» Source data:
»»
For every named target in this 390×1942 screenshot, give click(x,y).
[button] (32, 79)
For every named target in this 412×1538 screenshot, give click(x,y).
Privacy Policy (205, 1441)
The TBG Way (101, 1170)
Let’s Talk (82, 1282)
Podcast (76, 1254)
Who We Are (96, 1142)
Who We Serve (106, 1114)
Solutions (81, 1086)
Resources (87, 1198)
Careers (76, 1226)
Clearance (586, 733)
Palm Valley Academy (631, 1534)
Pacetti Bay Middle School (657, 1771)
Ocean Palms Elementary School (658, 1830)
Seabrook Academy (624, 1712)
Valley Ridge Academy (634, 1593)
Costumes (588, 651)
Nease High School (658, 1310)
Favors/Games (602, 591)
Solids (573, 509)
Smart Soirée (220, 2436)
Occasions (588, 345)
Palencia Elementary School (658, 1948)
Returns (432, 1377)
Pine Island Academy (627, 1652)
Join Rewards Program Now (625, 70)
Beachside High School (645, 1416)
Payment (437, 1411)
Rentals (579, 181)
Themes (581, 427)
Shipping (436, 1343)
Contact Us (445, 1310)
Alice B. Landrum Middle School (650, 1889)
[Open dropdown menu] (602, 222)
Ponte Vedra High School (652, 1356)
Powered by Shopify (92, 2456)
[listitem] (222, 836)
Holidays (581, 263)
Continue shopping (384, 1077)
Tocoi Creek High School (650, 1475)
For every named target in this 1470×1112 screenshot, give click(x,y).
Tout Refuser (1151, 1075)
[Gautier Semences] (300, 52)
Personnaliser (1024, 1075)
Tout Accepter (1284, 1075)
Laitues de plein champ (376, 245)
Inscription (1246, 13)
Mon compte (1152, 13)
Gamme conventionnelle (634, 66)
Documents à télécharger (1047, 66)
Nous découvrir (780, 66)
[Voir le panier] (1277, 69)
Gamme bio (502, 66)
««
» Work order:
Reproduce word for word the material above, beginning with the line that contains "Podcast (76, 1254)" and ending with the line that contains "Costumes (588, 651)".

» Reply to the exercise:
Podcast (76, 1254)
Who We Are (96, 1142)
Who We Serve (106, 1114)
Solutions (81, 1086)
Resources (87, 1198)
Careers (76, 1226)
Clearance (586, 733)
Palm Valley Academy (631, 1534)
Pacetti Bay Middle School (657, 1771)
Ocean Palms Elementary School (658, 1830)
Seabrook Academy (624, 1712)
Valley Ridge Academy (634, 1593)
Costumes (588, 651)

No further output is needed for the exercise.